Referandumda Sandığa Gidecek Olanlara Duyurudur!
Demokratik bir ülkedeyiz, kimseye “evet” ya da “hayır” diyeceksiniz şeklinde bir nasihatimiz olamaz, herkesin aklı var, fikri var. Yine de karar vermeden önce sesimi işitirseniz, belki çocuklarımıza faydası olur, bize değil.
Açılım süreci ile Erdoğan Siyaseti, ülkemizi kardeş kavgasının eşiğine getirmiştir, çıkan olayları görüyorsunuz, bu süreç nereye kadar gider?
Habur olayı ile Erdoğan Siyaseti, teröristle halkı buluşturmuştur, terörist halkın temsilcisi konumuna gelmiş ve bir halk hareketine hazırlanmaktadır, hepsini görüyorsunuz haberlerde, bu iş nereye kadar gider?
Vatanımızın bölünmez bütünlüğü ile çocuklarımızın geleceği fiilen tehlikeye düşmüştür, görmüyor musunuz, içiniz rahat mı, buna nereye kadar seyirci kalacaksınız?
Sandığa Anayasa değişikleri için gitmeyin, çünkü vatan olmaz ise Anayasa da olmaz!
Sandığa Anayasa değişikliğini oylamak için gitmeyin, çünkü bir ve bütün millet olmaz ise vatan olmaz, millet ve vatan söz konusu ise Anayasa nedir ki?
Her zaman Anayasa yaparız, hem de en iyisinden, yeter ki birliğimiz korunsun!
Bence, şu siyasi partilerimizi bir kenara bırakıp, vatan için gidelim sandığa ve bu kötü gidişatı durduralım.
Nasıl durduracağız?
Bizi kardeş kavgasına sürükleyen bu süreci durdurabilmek için, bu siyaseti değiştirmek şarttır. Bu siyaseti değiştirmek için de, erken genel seçime gitmemiz şarttır. Bu referandum da, sandıktan çıkacak “Hayır” oyu, erken seçime yol açacak ve halkımız, bu siyaseti değiştirmek için bir fırsat yakalamış olacaktır.
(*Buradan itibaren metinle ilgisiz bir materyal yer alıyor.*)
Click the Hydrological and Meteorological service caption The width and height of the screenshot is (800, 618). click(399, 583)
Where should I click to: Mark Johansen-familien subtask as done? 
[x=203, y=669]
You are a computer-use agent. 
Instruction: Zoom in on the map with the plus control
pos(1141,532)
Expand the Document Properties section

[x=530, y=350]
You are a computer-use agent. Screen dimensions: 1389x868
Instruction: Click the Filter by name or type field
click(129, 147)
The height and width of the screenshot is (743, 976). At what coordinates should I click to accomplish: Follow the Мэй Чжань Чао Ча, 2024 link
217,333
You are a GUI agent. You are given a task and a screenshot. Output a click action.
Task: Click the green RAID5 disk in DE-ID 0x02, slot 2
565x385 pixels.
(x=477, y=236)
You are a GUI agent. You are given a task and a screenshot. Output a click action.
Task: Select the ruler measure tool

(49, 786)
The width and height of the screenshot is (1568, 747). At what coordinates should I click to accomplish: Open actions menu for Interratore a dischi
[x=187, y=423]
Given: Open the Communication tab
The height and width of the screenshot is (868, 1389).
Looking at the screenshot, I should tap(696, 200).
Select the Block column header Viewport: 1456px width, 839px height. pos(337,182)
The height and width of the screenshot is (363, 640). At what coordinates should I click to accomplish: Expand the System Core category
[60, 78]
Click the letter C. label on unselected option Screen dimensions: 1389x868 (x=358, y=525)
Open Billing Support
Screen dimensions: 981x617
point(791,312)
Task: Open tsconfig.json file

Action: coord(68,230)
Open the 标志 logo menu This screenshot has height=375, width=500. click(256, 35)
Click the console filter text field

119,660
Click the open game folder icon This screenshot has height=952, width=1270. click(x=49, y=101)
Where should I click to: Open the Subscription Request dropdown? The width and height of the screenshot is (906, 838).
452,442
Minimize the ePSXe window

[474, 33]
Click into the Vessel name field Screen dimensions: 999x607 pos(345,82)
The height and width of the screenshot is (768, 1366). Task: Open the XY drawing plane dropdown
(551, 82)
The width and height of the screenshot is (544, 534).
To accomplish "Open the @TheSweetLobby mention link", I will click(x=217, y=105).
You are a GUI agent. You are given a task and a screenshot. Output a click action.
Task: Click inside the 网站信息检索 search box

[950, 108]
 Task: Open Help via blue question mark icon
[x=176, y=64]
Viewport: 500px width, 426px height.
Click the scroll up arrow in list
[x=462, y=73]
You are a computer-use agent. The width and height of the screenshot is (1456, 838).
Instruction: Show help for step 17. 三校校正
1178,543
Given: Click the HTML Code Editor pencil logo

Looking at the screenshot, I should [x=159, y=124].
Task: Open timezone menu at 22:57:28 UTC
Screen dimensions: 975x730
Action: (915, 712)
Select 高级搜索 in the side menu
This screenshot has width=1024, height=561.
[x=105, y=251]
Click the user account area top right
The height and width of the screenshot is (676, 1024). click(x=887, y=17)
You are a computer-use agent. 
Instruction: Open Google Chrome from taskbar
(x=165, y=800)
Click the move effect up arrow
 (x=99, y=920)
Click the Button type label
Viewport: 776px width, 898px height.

Referandumda erken seçim kapısını aralamaz isek ne olur?
Ne olacağını görmek istiyorsanız, yeniden televizyon karşısına geçip, Hakkari, Yüksekova, Şanlıurfa, Diyarbakır gibi Doğu ve Güneydoğu’da çıkan olaylara bir bakın.
Teröristlerin ölüsü için, PKK’nın yaptığına ve halkımıza yaptırdığına bir bakın, geleceği göreceksiniz.
Buna “dur” demek elimizde, yeter ki sandığa siyasi partiler için değil, vatanımızın birliği ve bütünlüğü için gidelim ve onun için oy kullanalım.
Başbuğ ne dedi; sözün bittiği yerdeyiz!